John Moran

Coming into effect on 1 November 2018, the Australian Financial Complaints Authority (AFCA) will be a ‘one-stop-shop’ external dispute resolution (EDR) scheme in Australia replacing the two existing schemes of the Financial Ombudsman Service (FOS) and the Credit and Investments Ombudsman (CIO), in addition to the Superannuation Complaints Tribunal (SCT).

What’s new?

On 13 September 2018, the Australian Securities and Investments Commission (ASIC) approved the draft AFCA Rules setting out the rules and processes that apply to all complaints submitted to the AFCA scheme.

In bringing the existing EDR schemes together under the same roof with a single EDR framework the Australian Government has adopted one of the key recommendations of the Ramsay Review which identified a lack of consistency across the prior EDR schemes. This had commonly resulted in similar complaints made under the different schemes failing to achieve the same outcome.
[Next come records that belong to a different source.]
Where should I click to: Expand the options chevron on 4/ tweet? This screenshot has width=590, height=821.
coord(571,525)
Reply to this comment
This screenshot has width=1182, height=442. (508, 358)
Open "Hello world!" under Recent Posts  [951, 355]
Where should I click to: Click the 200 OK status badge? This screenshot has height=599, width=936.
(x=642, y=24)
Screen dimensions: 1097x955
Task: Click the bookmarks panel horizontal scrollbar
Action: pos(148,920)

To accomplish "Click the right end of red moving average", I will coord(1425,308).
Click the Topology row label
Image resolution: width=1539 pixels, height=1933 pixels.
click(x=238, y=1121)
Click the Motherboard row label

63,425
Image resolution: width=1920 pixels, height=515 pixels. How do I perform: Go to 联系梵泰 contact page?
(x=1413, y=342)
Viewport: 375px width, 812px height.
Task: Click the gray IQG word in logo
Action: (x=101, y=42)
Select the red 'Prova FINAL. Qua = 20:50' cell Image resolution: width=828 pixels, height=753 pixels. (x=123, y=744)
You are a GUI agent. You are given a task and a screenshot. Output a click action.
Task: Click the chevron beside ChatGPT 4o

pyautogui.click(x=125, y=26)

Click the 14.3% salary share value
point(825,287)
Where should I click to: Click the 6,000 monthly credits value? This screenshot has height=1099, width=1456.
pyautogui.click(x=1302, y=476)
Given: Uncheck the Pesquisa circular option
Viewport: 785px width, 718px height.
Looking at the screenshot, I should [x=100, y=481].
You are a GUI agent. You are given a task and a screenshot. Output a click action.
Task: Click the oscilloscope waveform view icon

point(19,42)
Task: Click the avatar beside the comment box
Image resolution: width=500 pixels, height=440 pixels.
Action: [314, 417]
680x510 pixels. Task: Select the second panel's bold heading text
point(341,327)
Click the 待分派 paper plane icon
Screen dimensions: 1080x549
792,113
In addition to promoting consistency, other key differences include:

  • a significant increase in the monetary jurisdictional limits with the majority of non-superannuation disputes now with a dispute limit of $1 million and a compensation cap of $500,000, significantly higher than the compensation cap of $323,500 under FOS.
  • a requirement that AFCA has an independent assessor to review complaints about service issues in AFCA’s dispute handling. Although not new to FOS, it will be for CIO and SCT and is intended to promote transparency within the scheme.

Making the transition

Those financial services providers that are required to become AFCA members, such as Australian Financial Service Licensees, must register with AFCA by 21 September 2018.

Complaints made to the existing EDR schemes before 1 November 2018 will be transferred to AFCA, however will continue to be adjudicated under the original EDR Terms of Reference/Rules applicable at the time the complaint was made.